Delayed cleanup also avoids data races when a connection is transient (i.e., a device rapidly disconnects, then reconnects). Poor contact in a loose USB port can cause a transient connection, especially if the robot is colliding with other objects.

Consumers may acquire a list of available buffers from the children of /dev/shm. Invalid blocks should be treated as if the shared memory does not exist on the filesystem. A consumer should never die while holding a buffer’s mutex if the consumer uses Python’s context manager pattern to run an exit handler releasing the mutex. pthread also has a robust mutex option to deal with a dead owner.

Rejected alternative implementations that proactively clean up shared memory:

  • server is the sole owner of all shared memory blocks. Consumers poll server for a list of active blocks and request allocation/deallocation. This design is quite noisy and server must guess when there are no more outstanding views of a shared memory block before it unlinks the block.

  • Add a reference count to every block and unlink the block when the number of views reaches zero. A service can die suddenly and leave the reference count too high. This design also suffers from the aforementioned transient connection issue.

  • Use a special shared memory block as a directory of all active blocks, their open/close states, and reference counts. This introduces more shared state with a bad single point of failure.

  • Use inotify to alert consumers when a new buffer is available or unavailable. When the peripheral disconnects, the peripheral owner unlinks the shared memory immediately, which triggers inotify to prompt consumers to close their views.

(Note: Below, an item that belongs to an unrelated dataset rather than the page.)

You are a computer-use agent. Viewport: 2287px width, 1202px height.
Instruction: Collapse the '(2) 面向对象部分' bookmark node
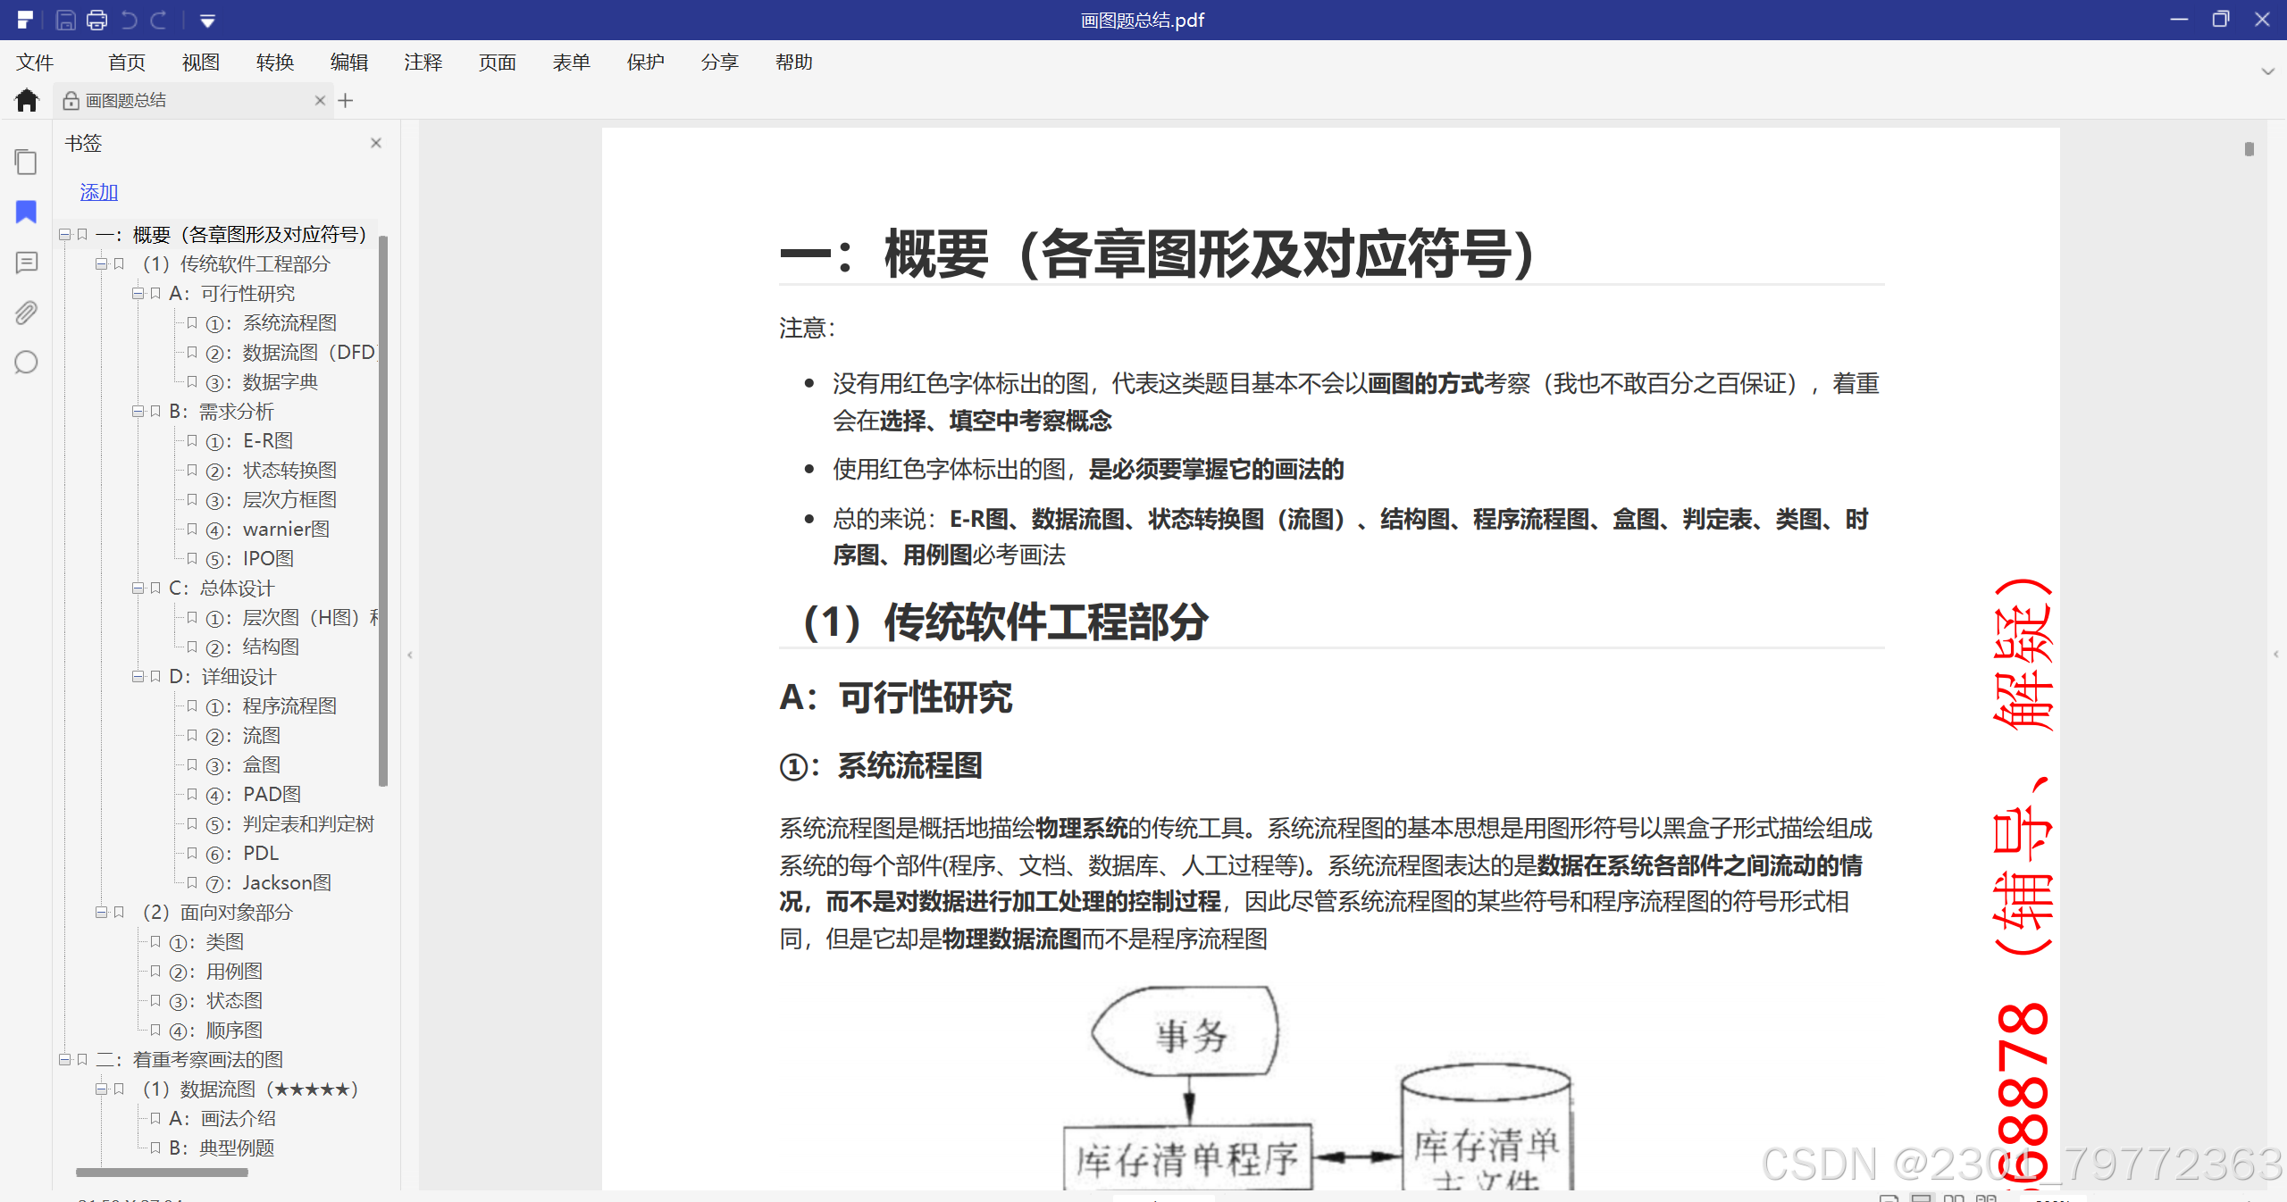[101, 912]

    Although this is an elegant event-driven solution, it relies on the multiprocessing.shared_memory module’s handling of what it calls “memory access errors”. It’s unclear whether these errors entail exceptions or segfaults; the latter would be very bad. POSIX shared memory, which Python’s multiprocessing.shared_memory module wraps, allows unlink() to precede all close() calls. The block remains usable, but invisible on the filesystem, after unlink(). In any case, relying on platform-specific behavior and an API like inotify is not portable.